Selasa, 13 Agustus 1974
Kepala Bulog, Bustanil Arifin, diterima Presiden Soeharto di Cendana pagi ini. Dalam pertemuan itu telah dibahas berbagai masalah yang berkaitan dengan penyediaan bahan-bahan kebutuhan pokok menjelang Idul Fitri yang akan datang. Demikian dikatakan oleh Kepala Bulog usai menghadap Kepala Negara.
Rabu, 13 Agustus 1975
Lebih kurang 30 orang peserta Kongres Nasional Pewayangan Indonesia 1975, yang dipimpin oleh H Boediardjo, menghadap Presiden Soeharto pagi ini di Bina Graha. Kedatangan mereka adalah untuk melaporkan hasil-hasil kongres nasional, dimana antara lain telah ditetapkan Pembentukan Sekretariat Nasional Pewayangan Indonesia sebagaimana dianjurkan Presiden Soeharto beberapa waktu yang lalu. Pada kesempatan itu, Presiden menyatakan bahwa ia akan membantu kegiatan organisasi pewayangan ini.
Jum’at 13 Agustus 1976
Dalam rangka peringatan Hari Kemerdekaan, bertempat di Istana Negara, pagi ini Presiden Soeharto menganugrahkan Bintang Tanda Kehormatan RI kepada Ir. M Putuhena dan Bernard Wilhelm Lapian. Ir. Putuhena dianugrahi Bintang Mahaputera Utama, sedangkan Bernard Lapian menerima Bintang Mahaputera Pratama.
Sabtu, 13 Agustus 1977
Pukul 10.00 pagi ini, bertempat di Istana Merdeka, Presiden Soeharto mengadakan pembicaraan dengan PM Takeo Fukuda. Apa saja yang dibicarakan oleh kedua kepala pemerintahan itu tidak diketahui dengan pasti. Tampaknya masalah hubungan ekonomi antara kedua negara mendapat sorotan utama.

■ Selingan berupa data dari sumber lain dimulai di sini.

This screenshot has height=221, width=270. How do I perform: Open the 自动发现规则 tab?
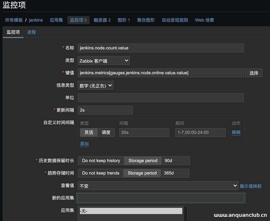click(x=175, y=20)
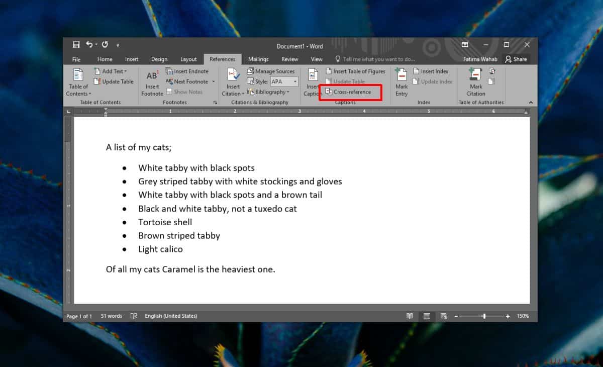Screen dimensions: 603x367
Task: Open Manage Sources
Action: [x=270, y=71]
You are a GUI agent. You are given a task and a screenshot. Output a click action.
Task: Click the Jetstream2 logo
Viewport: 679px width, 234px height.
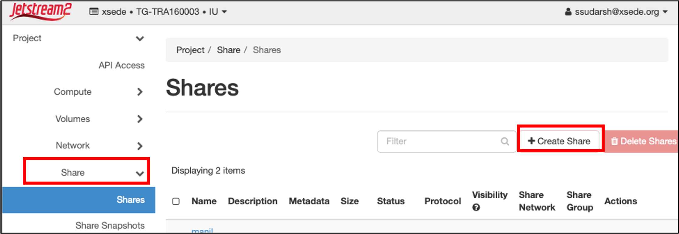tap(40, 11)
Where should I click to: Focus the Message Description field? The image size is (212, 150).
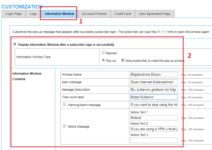tap(154, 90)
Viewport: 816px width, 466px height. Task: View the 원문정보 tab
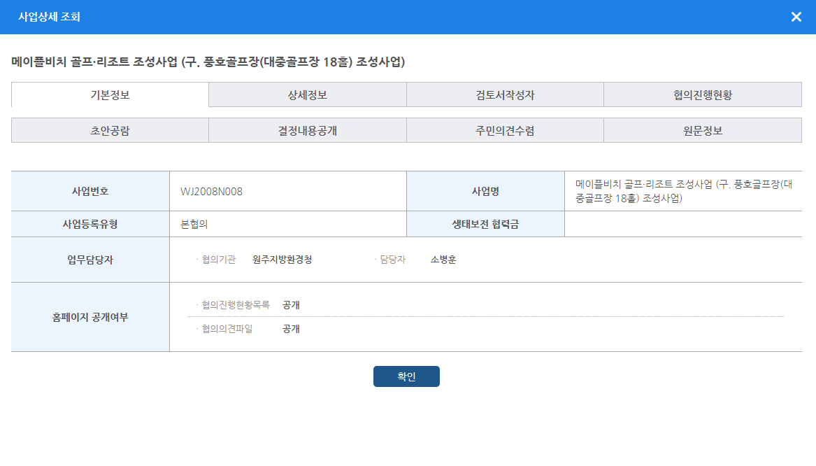tap(702, 131)
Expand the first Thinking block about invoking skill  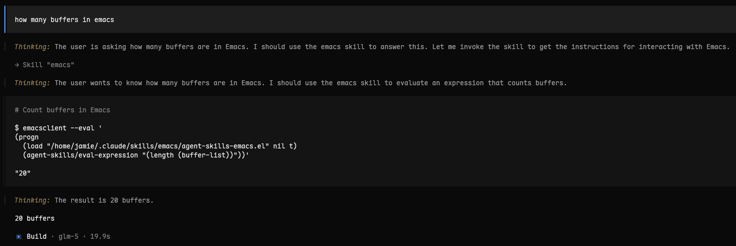point(32,47)
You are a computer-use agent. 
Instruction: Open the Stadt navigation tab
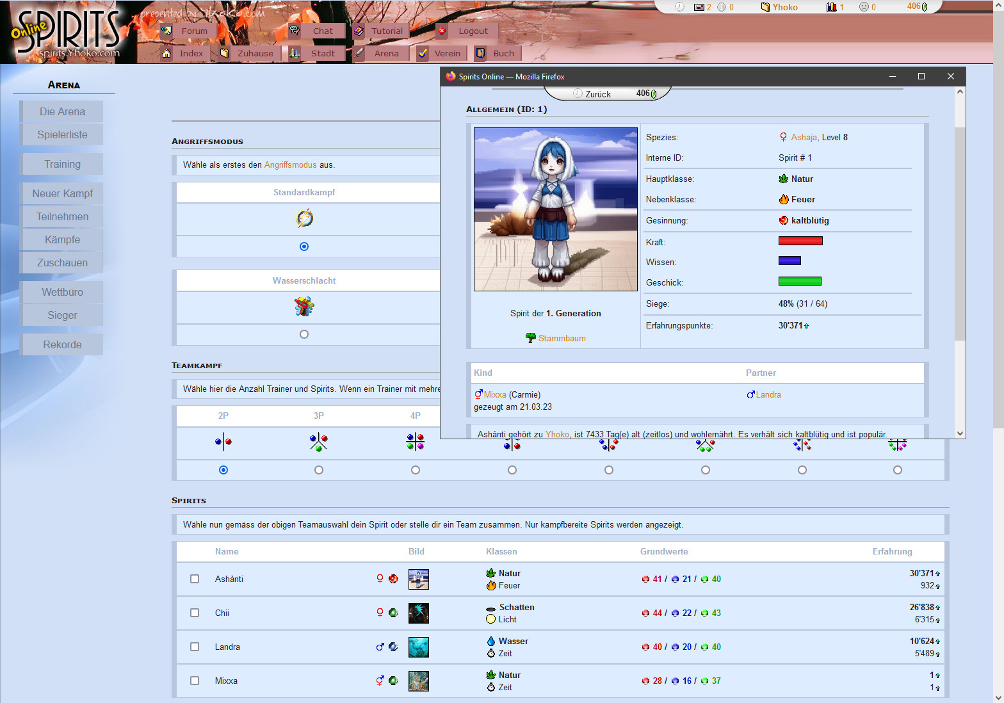coord(323,54)

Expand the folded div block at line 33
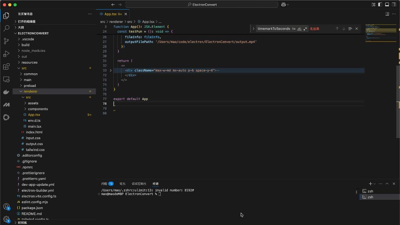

Perdana Menteri Jepang, Takeo Fakuda, dalam keterangan persnya di Istana Negara sore ini mengatakan bahwa kebijaksanaan impor minyak Jepang dari Indonesia tak akan berubah, sekalipun impor minyak Jepang dari negara RRC meningkat. Mengenai rencana Jepang untuk membangun terminal minyak di Pulau Lemper, Fukuda mengatakan bahwa hal itu kini baru dalam tingkat penjajakan. Dikatakannya bahwa pembangunan itu memerlukan penelitian yang seksama dan penggunaan teknologi yang rumit.
Senin, 13 Agustus 1979
Pukul 20.00 malam ini Presiden Soeharto menghadiri pembukaan Muktamar I Majelis Dakwah Islamiyah Keluarga Besar Golongan Karya yang diselenggarakan di Balai Sidang, Jakarta. Dalam amanatnya Kepala Negara mengingatkan bahwa pemikiran yang mempertentangkan antara agama dengan Pancasila, serta memperlawankan antara kepentingan umat Islam dengan kepentingan Nasional, jelas tidak menguntungkan bangsa kita dan umat Islam sendiri. Dalam hubungan ini, Presiden meminta agar Majelis Dakwah Islamiyah dapat berperan untuk menghilangkan sia-sia pemikiran itu. Demikian antara lain isi sambutan Presiden.
Kamis, 13 Agustus 1981
Perdana Menteri Malaysia, Mahathir Mohammad, dan isterinya, pukul 11.30 pagi ini tiba di lapangan udara internasional Halim Perdanakusuma dalam rangka kunjungan resmi dua hari di Indonesia. Di tangga pesawat, kedua tamu negara itu disambut oleh Presiden dan Ibu Soeharto. Indonesia adalah negara pertama dikunjungi Dr. Mahathir Mohammad sejak ia diangkat menjadi Perdana Menteri Malaysia.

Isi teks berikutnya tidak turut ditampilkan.